Raising Capital: Private industry has to raise capital, usually by selling stock or borrowing funds. And if an insurance company borrows money to pay for a building, it must pay interest on the loan. In other words, in the private sector there is a cost of capital.

Of course, the federal government also raises capital and borrows money to pay Medicare claims, and it even pays itself interest on some of that borrowed money.

But it includes none of these costs in its administrative estimates. It simply takes (or will take) the money from taxpayers. And while Medicare’s “cost of capital” is big now, it will grow exponentially in the future as Medicare outlays grow faster than the Part A payroll tax.

Premiums and Commissions: One of the most common complaints is that the private sector has to pay agents to market and sell its products, which, critics contend, the government doesn’t have to do.

Well, not exactly. You may have noticed that CMS has been heavily involved lately in promoting the new Medicare drug benefit. Nothing wrong with that, but those are marketing costs, which are ignored in Medicare’s administrative numbers.

Premiums are the primary way private insurers obtain the funds they use to pay claims. But the government also has to bring in funds in order to pay Medicare claims. How does it do that? Through taxes. Employers, the IRS, and the Social Security Administration are, in effect, the sales force and collection arm for the Medicare program. Workers and employers currently each pay half of the 2.9 percent payroll tax that funds Medicare Part A.

Employers, of course, have to handle the administrative functions of getting that money to the government.

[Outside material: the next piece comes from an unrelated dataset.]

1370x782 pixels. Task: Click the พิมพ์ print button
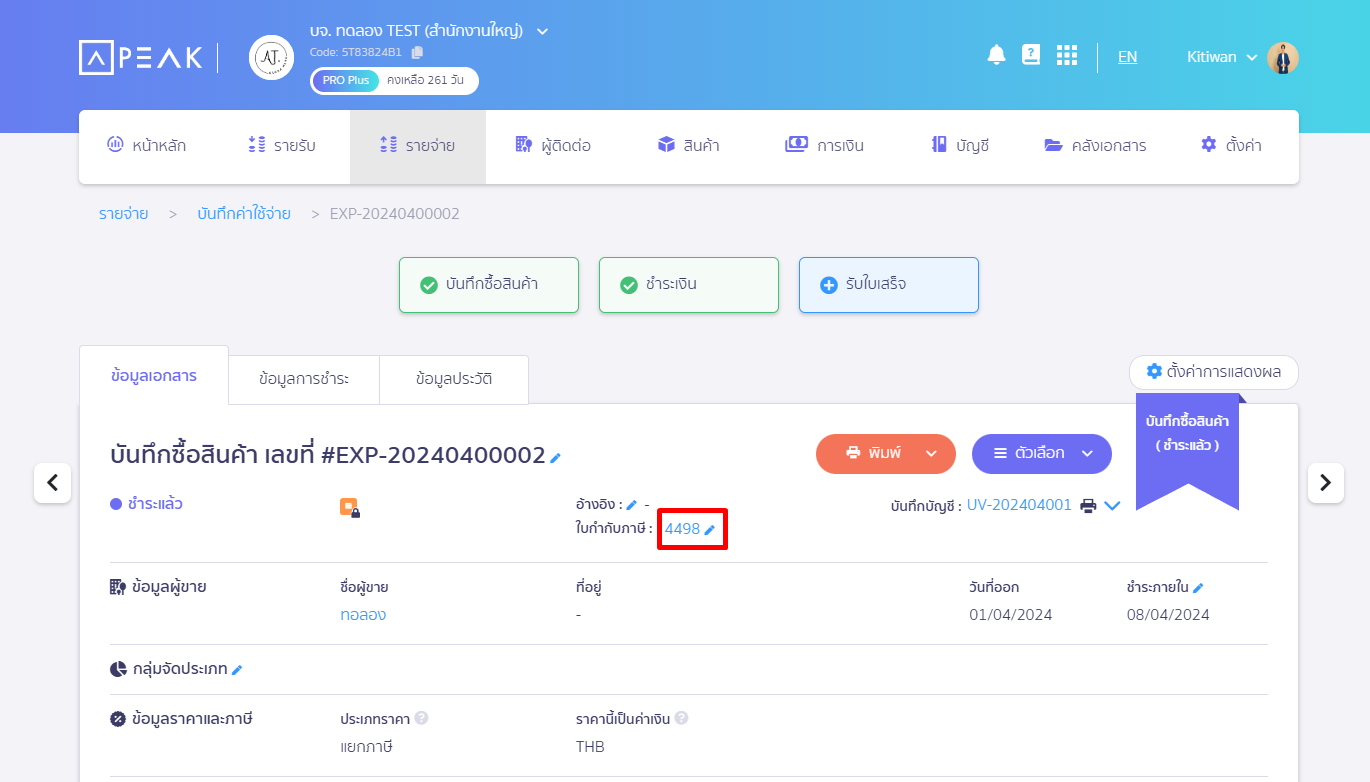[873, 453]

Thus, that part of Medicare’s “premium collection” actually shows up in employers’ administrative costs–including, ironically, those of insurers collecting that 2.9 percent for the government–rather than Medicare’s.

Revenue to Pay the Government’s Share of Part B: Seventy-five percent of Medicare’s costs come from general revenues collected by the IRS. And the Social Security Administration collects the 25 percent of the Part B program that comes from seniors’ Social Security checks. Yet again, those “collection costs” are ignored in estimates of Medicare’s administrative costs.

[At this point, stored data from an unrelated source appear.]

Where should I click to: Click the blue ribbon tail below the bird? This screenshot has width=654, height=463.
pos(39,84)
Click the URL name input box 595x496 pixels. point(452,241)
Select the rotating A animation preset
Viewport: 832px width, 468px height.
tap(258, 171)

Claims Processing and Fraud: Medicare pays claims, millions and millions of them. The claims volume is so heavy that there is little time to do anything else, such as scrutinizing and reviewing the providers’ bills, checking with providers when something looks amiss, and withholding payment until discrepancies have been resolved.

Instead, Medicare is set up to catch problems primarily in cases of massive fraud and abuse, and it does that through the Inspector General in the U.S. Department of Health and Human Services (HHS), not CMS. In other words, while insurers see claims oversight as responsible stewardship and a collaborative effort to ensure proper payment, HHS operates it more as a policing effort.

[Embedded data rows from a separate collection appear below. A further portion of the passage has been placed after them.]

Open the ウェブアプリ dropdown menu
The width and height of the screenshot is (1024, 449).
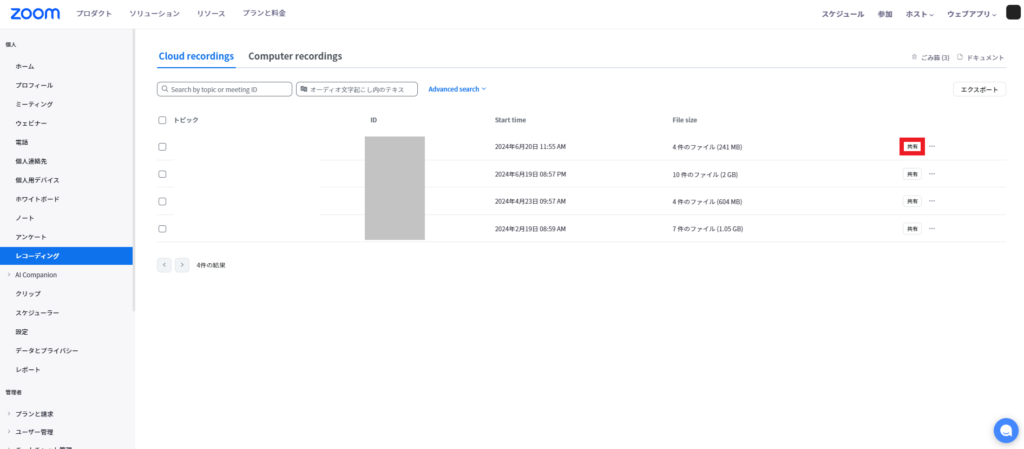[972, 14]
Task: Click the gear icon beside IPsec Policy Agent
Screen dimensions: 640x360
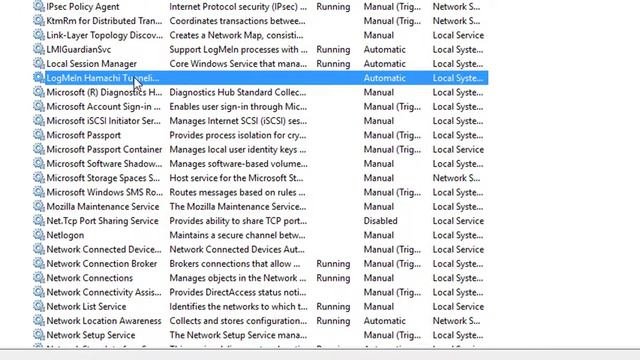Action: click(x=39, y=7)
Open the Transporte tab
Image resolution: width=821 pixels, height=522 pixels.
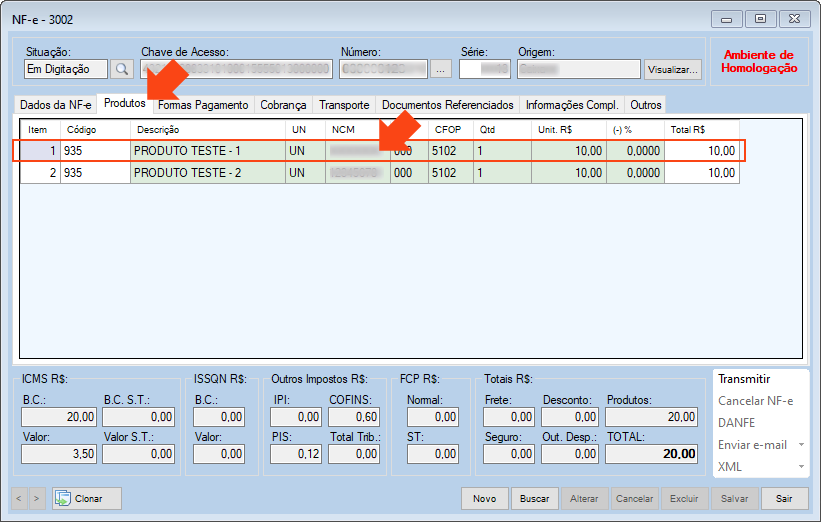tap(344, 105)
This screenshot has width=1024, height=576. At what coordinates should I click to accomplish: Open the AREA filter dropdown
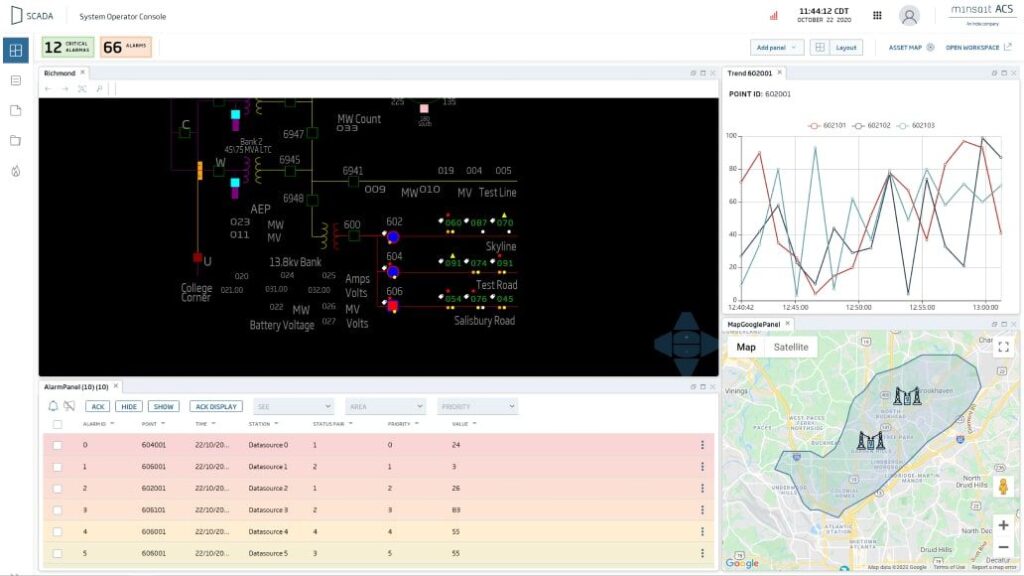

Premium Taxes: Every state imposes a tax on insurance premiums collected, usually running in the 1 percent to 3 percent range. Those taxes are factored in as part of a company’s administrative costs.

Medicare has no equivalent. And this highlights the point that a part of the insurance industry’s administrative costs are not because the private sector is inefficient, but because government is taxing it and imposing regulations and unfunded mandates (it tells the private sector to do something, but doesn’t reimburse its costs).

There is something a little disingenuous about imposing unwanted taxes and regulations on an industry and then criticizing it because its administrative costs are higher than the untaxed government program.